Dataset extract –
______

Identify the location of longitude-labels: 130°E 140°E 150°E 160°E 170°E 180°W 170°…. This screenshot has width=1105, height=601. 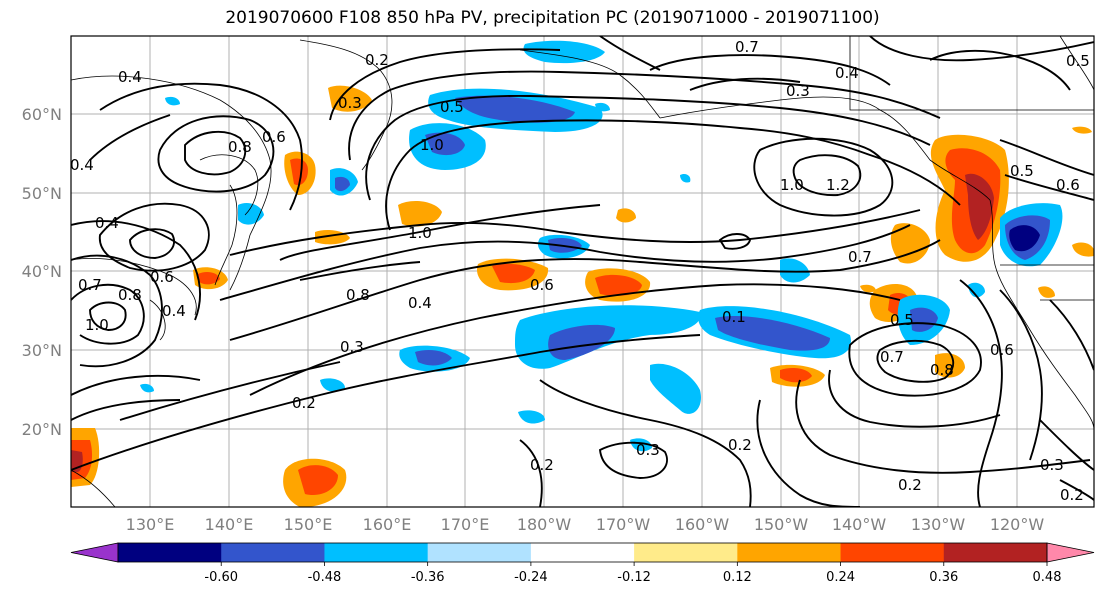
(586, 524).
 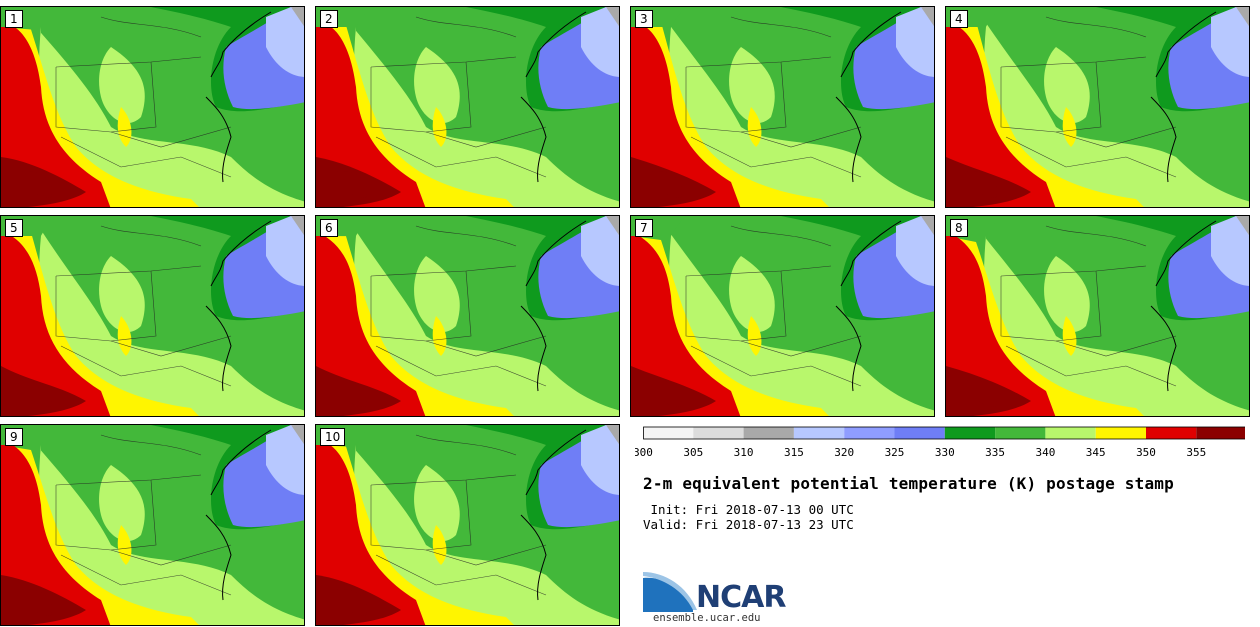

______

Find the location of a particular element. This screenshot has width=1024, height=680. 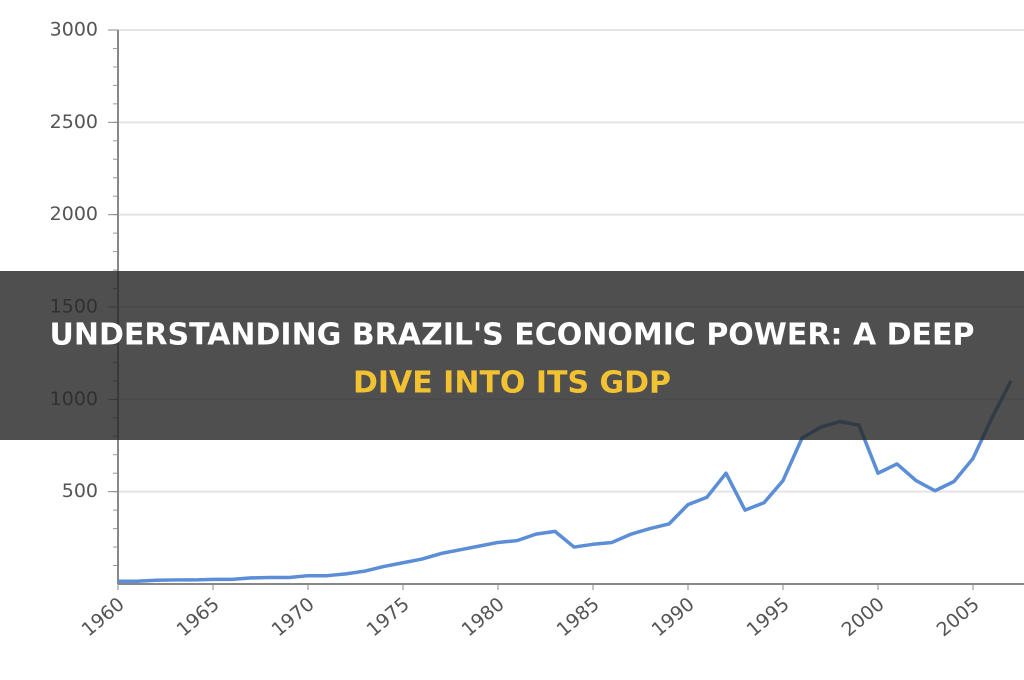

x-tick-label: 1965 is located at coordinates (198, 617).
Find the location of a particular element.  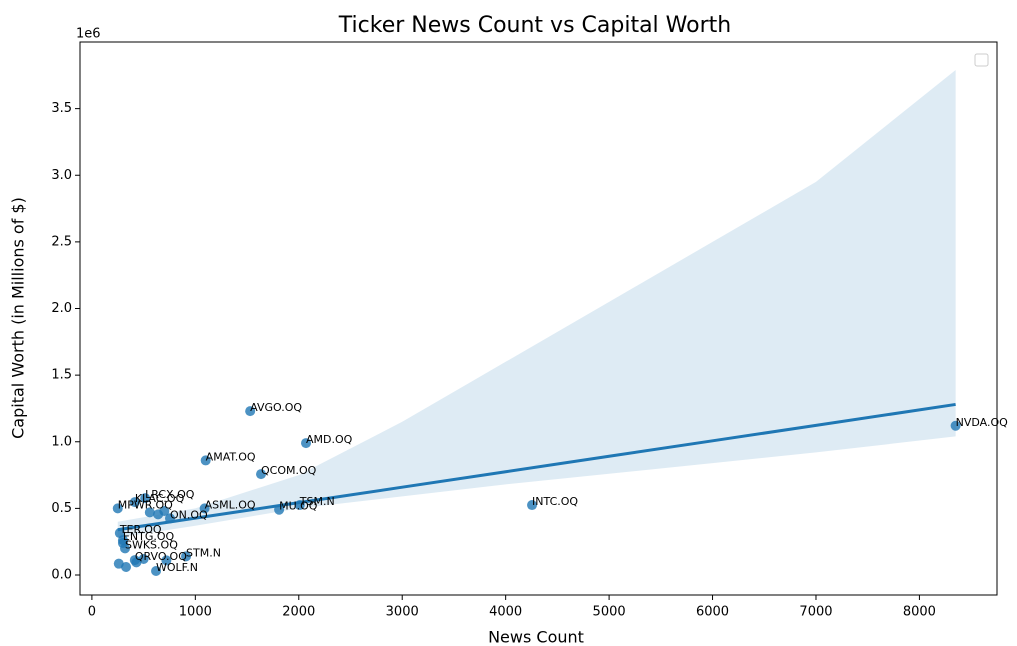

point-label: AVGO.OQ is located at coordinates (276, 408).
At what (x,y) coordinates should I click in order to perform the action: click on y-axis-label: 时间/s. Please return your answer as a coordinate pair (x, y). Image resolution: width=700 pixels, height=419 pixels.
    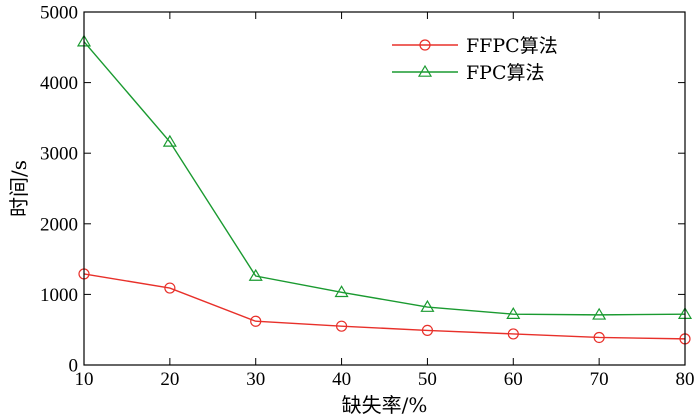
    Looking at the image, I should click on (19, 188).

______

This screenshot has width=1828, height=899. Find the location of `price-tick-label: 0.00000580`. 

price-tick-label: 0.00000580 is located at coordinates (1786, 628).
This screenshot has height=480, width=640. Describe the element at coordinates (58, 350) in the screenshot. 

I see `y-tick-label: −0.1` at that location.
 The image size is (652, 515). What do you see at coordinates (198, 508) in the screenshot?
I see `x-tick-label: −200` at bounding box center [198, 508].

______

Job –
Gather each line of the records that contains the word "should", and copy every such line in full.

Task output –
At what (x,y) coordinates should I click in order to perform the action: click on y-axis-label: 时间/s. Please return your answer as a coordinate pair (x, y). Image resolution: width=700 pixels, height=419 pixels.
    Looking at the image, I should click on (19, 188).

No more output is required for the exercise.